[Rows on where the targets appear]
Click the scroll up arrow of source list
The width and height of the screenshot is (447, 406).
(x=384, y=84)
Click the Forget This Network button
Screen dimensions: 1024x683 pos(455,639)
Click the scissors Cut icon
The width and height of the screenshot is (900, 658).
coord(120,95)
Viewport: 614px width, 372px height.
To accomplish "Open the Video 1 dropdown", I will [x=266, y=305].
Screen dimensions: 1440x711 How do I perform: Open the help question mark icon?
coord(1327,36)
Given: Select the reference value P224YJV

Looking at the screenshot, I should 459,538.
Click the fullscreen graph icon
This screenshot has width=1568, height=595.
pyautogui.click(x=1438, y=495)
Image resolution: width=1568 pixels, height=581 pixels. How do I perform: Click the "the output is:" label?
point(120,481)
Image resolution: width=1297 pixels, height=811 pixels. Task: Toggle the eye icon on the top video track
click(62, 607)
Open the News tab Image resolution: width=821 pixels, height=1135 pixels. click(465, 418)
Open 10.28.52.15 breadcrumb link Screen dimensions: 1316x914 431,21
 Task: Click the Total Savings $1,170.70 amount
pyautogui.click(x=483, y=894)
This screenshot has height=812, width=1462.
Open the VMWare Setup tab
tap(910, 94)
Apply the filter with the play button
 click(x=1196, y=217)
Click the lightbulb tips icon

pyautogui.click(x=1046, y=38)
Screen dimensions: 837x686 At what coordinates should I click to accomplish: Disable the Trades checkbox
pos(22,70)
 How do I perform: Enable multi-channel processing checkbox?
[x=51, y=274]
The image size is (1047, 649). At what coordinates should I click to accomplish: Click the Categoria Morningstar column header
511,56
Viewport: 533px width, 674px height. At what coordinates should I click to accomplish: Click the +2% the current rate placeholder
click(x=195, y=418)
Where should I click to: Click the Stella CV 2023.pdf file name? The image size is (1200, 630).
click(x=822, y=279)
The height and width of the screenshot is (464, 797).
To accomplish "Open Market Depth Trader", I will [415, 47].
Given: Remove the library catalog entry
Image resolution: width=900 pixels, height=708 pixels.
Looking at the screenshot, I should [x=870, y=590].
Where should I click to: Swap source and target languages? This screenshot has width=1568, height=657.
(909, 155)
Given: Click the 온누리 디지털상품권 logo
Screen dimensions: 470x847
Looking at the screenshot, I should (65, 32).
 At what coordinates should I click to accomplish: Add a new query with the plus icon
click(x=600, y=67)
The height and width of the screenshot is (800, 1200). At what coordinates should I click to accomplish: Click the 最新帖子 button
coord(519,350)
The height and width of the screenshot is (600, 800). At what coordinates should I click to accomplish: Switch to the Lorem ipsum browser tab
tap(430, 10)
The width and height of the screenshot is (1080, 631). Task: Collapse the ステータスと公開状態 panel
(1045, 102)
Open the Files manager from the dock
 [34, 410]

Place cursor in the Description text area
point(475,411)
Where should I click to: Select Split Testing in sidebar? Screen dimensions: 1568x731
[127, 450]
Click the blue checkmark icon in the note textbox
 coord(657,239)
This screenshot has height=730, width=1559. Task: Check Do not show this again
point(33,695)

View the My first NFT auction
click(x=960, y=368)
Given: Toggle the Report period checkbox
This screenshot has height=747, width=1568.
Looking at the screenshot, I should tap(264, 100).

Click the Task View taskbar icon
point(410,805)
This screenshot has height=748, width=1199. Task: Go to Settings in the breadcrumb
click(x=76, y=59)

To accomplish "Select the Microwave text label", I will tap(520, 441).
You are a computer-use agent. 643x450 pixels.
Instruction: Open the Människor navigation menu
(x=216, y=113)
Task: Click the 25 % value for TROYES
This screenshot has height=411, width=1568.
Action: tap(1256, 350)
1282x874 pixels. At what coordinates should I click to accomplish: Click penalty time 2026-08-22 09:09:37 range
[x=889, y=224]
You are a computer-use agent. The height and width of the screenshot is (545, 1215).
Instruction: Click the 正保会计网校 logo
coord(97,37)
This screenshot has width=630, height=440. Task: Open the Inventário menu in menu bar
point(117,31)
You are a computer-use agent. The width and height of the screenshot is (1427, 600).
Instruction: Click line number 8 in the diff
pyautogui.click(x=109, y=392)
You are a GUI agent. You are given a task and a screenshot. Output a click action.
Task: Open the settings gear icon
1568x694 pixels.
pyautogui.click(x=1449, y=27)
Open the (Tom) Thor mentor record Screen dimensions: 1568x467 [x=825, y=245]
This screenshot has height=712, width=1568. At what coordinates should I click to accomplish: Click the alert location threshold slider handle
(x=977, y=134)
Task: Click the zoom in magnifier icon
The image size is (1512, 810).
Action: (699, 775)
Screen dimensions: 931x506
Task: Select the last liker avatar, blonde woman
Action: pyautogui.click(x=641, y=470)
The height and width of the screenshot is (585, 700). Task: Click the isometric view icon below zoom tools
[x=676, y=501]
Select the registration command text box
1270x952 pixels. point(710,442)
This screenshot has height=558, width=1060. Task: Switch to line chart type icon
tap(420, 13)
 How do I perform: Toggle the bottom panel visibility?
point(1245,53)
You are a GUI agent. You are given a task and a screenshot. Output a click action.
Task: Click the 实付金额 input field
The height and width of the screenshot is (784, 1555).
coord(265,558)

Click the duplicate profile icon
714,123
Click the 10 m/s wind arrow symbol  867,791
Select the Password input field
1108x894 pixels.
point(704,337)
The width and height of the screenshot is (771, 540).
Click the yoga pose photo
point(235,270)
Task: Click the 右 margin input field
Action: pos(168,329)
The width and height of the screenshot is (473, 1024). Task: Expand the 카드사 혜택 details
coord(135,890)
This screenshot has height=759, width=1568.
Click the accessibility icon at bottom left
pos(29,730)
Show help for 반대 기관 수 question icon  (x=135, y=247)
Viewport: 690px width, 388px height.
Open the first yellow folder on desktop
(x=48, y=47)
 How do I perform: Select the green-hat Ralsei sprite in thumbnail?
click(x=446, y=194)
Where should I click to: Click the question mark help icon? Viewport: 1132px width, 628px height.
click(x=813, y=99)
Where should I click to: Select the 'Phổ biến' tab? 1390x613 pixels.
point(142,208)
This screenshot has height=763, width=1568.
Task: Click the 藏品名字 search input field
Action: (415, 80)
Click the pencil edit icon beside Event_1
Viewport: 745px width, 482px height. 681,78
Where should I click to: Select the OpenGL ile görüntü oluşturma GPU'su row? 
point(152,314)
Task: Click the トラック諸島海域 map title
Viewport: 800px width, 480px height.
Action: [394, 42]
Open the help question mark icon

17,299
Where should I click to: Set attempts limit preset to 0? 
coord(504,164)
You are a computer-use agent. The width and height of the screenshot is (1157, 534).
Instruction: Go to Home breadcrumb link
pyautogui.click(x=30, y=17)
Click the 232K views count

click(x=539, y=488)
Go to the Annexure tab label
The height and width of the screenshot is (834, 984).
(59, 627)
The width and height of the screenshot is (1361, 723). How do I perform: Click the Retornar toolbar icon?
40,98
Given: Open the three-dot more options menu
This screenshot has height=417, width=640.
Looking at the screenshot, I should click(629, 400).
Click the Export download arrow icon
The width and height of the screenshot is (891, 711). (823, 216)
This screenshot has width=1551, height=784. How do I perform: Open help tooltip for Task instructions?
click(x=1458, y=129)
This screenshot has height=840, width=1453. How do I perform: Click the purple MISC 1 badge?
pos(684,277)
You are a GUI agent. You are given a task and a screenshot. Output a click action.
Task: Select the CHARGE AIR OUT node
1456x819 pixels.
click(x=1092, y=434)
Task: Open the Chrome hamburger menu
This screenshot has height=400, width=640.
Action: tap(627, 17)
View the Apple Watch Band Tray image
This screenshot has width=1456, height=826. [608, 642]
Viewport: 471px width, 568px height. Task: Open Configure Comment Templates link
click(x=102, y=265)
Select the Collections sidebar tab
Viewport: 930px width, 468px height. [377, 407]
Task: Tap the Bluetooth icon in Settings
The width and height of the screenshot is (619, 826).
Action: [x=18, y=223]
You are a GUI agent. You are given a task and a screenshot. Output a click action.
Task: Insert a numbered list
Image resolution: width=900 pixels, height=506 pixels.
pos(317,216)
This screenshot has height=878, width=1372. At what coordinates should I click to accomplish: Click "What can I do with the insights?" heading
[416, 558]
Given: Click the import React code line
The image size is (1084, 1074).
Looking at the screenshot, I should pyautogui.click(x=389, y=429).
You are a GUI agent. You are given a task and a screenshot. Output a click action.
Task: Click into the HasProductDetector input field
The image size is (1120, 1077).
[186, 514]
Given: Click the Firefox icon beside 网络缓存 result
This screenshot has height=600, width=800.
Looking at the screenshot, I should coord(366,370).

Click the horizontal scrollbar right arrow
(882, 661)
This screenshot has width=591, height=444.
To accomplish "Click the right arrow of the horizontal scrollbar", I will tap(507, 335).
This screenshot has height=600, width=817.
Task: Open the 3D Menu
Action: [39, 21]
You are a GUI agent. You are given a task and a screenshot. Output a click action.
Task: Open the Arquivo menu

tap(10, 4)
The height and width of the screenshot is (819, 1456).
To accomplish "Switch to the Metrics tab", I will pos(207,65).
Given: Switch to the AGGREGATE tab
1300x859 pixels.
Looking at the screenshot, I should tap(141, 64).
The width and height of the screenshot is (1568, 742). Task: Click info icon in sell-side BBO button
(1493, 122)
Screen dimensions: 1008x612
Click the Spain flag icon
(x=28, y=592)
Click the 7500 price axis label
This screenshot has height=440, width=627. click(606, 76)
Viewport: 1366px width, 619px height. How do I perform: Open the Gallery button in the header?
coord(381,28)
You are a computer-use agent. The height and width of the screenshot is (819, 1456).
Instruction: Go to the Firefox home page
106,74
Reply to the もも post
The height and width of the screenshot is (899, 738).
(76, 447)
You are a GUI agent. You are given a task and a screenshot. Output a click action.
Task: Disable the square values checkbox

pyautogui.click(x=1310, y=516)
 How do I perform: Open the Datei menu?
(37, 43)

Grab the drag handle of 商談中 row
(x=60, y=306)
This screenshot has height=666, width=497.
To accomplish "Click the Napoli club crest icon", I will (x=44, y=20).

> **OBJECTIVE**
Lay out the listing lines as a JSON list of strings, one string per line, leaving out blank lines. Begin at the line that contains "Task: Click the 25 % value for TROYES" and stop after the line that contains "Action: pyautogui.click(x=641, y=470)".

> **RESULT OF THE EXERCISE**
[
  "Task: Click the 25 % value for TROYES",
  "This screenshot has height=411, width=1568.",
  "Action: tap(1256, 350)",
  "1282x874 pixels. At what coordinates should I click to accomplish: Click penalty time 2026-08-22 09:09:37 range",
  "[x=889, y=224]",
  "You are a computer-use agent. The height and width of the screenshot is (545, 1215).",
  "Instruction: Click the 正保会计网校 logo",
  "coord(97,37)",
  "This screenshot has width=630, height=440. Task: Open the Inventário menu in menu bar",
  "point(117,31)",
  "You are a computer-use agent. The width and height of the screenshot is (1427, 600).",
  "Instruction: Click line number 8 in the diff",
  "pyautogui.click(x=109, y=392)",
  "You are a GUI agent. You are given a task and a screenshot. Output a click action.",
  "Task: Open the settings gear icon",
  "1568x694 pixels.",
  "pyautogui.click(x=1449, y=27)",
  "Open the (Tom) Thor mentor record Screen dimensions: 1568x467 [x=825, y=245]",
  "This screenshot has height=712, width=1568. At what coordinates should I click to accomplish: Click the alert location threshold slider handle",
  "(x=977, y=134)",
  "Task: Click the zoom in magnifier icon",
  "The image size is (1512, 810).",
  "Action: (699, 775)",
  "Screen dimensions: 931x506",
  "Task: Select the last liker avatar, blonde woman",
  "Action: pyautogui.click(x=641, y=470)"
]